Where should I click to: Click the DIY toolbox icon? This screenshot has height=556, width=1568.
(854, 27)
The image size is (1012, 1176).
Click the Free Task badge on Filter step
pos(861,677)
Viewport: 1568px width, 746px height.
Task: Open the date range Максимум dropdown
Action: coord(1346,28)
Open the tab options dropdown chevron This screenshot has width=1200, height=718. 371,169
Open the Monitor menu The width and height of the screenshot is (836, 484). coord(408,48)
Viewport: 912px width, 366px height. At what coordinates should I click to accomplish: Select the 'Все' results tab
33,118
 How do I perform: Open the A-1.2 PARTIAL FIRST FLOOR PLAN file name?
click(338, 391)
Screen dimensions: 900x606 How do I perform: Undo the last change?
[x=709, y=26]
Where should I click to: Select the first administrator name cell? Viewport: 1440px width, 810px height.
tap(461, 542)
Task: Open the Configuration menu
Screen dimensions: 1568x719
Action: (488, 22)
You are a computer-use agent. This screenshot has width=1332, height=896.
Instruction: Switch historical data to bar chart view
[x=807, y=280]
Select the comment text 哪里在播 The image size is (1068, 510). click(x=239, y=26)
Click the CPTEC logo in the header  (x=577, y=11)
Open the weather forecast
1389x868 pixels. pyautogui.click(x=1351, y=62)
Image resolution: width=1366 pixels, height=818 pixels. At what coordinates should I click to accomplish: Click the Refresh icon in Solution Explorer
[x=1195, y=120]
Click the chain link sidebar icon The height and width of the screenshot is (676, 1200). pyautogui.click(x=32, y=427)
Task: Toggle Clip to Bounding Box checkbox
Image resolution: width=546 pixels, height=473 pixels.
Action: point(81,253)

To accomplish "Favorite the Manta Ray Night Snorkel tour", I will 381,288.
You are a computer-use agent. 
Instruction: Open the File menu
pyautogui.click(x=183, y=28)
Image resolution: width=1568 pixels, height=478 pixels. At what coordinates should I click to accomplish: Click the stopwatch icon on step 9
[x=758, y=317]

******************************

* _EXERCISE REQUIREMENTS_
Your task is to list each line of the records with the word "computer".

* _RESPONSE_
You are a computer-use agent. This screenshot has width=1332, height=896.
You are a computer-use agent. 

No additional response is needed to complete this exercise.